Our Year of Maybe
Liz clutches my arm. “I want to hear everything.”
“She can keep it private if she wants to,” Montana says. “Sophie, I don’t need the details, but I’m really happy for you.”
“After school?” I ask Liz, and she grins.
When it’s time for the assembly, we paint Gs on one cheek and Os on the other, tie green ribbons in our hair. My piece is part of our repertoire now. We dance it first, starting out with the hand claps, alternating between the old and the new, the vintage and the modern.
At the end, we rip the ribbons from our hair and stomp on them, and the crowd roars.
After the assembly, Principal Martinez gives us the rest of the day off. Montana asks us to hang back for a quick dance team meeting, during which she mentions a couple changes in our practice schedule now that it’s basketball season. By the time we’re done, everyone’s cleared out of the gym.
Everyone except Peter.
He’s standing near the locker room entrance, waiting for me. I grin even bigger when I see him because his hair is all messy, like he’s been raking his hands through it. The light catches his bracelet, the one that matches mine.
My teammates retreat to the locker room, leaving Peter and me alone with the janitor, cleaning up the bleachers where people left scraps of paper and chip bags and silver and green confetti.
“Hi,” I say when I get close to him. I am suddenly so, so nervous.
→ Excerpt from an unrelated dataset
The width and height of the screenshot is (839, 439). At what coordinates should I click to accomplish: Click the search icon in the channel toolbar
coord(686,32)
Saturday night plays through my mind in flashes: skin against skin, the determined desperation in his eyes. It almost makes me blush now.
His smile is sheepish. “You guys were great. As always,” he adds, though it’s only the second time he’s seen us.
“Thanks.”
I expect him to reach for my hand, pull me in for a kiss. I let mine drop to my sides as though indicating to him that he can grab one at any time. But he seems as nervous as I am. Maybe he’s not ready for public displays of affection quite yet. That’s okay—we can learn that together.
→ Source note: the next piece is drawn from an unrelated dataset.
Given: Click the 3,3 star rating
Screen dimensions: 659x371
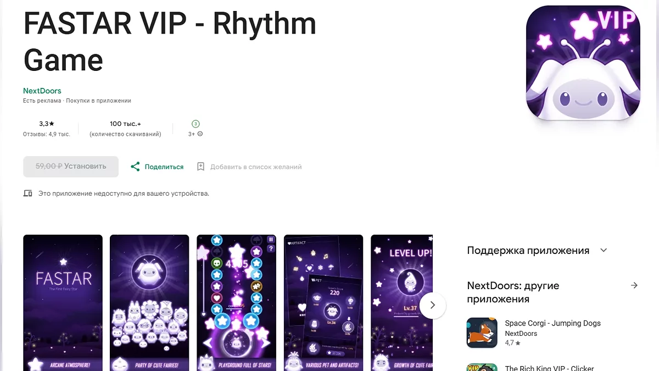Looking at the screenshot, I should (x=47, y=124).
I shouldn’t be so anxious about touching him, so I inch closer. I reach my arms around his neck, which feels sort of awkward, like he wasn’t expecting it and isn’t sure how to make his body fit into mine. Then, as we hug, I brush my lips against his cheek, the corner of his mouth.
“This . . . is all really new to me,” I say.
He nods.
“We can take this as slow as you want. Well. I guess it’s already gone kind of fast. . . .” I trail off, laughing a little. Peter blushes. God, I love it when he does that. “But we don’t have to tell our parents right away. I mean, I can’t imagine they’d be anything but happy for us, but . . .”
He blinks at me a few times, like I am a piece of classic literature he is trying to interpret. A song he is trying to memorize. I have always admired Peter’s passions. He’s always had so many of them, and I wanted so badly to be one of them. Aren’t I now? What we did Saturday night—what was that if not passion?
“Sophie,” he says quietly, unable to meet my eyes n
ow. “I—there are some things I need to say.”
My sunshine smile slips right off my face. Slowly I back up, as though Peter is a wild, unpredictable animal. No. There’s no way. Not after all these years, not after I finally got what I wanted.
“Say them, then.” My voice is not my voice. It’s chalky and shallow and belongs to someone whose heart is about to be broken.
But he can’t. He glances between the floor and the banners of sports awards that hang from the ceiling, but not at me.
“Is everything okay? With the kidney?” I’m grasping here. There’s something wrong with me that for a split second I hope that’s what this is. That it’s health-related, not heart-related.
The kidney. As though, even after all these months, it doesn’t wholly belong to either of us.
“Yeah,” he says quickly. “Yeah, I’m fine. The kidney . . . It’s fine. This . . . It’s obviously complicated. Especially after what happened on Saturday. I just—it kills me to say this, Soph, but we can’t be together. Not the way you want to be. And I’m so, so sorry. I wish it could be different. I wish—”
We can’t be together.
Except that’s not it, not quite. It’s that he can’t be with me.
“You do?” I interrupt. “You really wish it could be different? We had a chance to make it different on Saturday night. We made it different. So don’t apologize to me when you’re the one, yet again, getting exactly what you want.”
His face is pinched. Uncomfortable. He doesn’t have control over this conversation.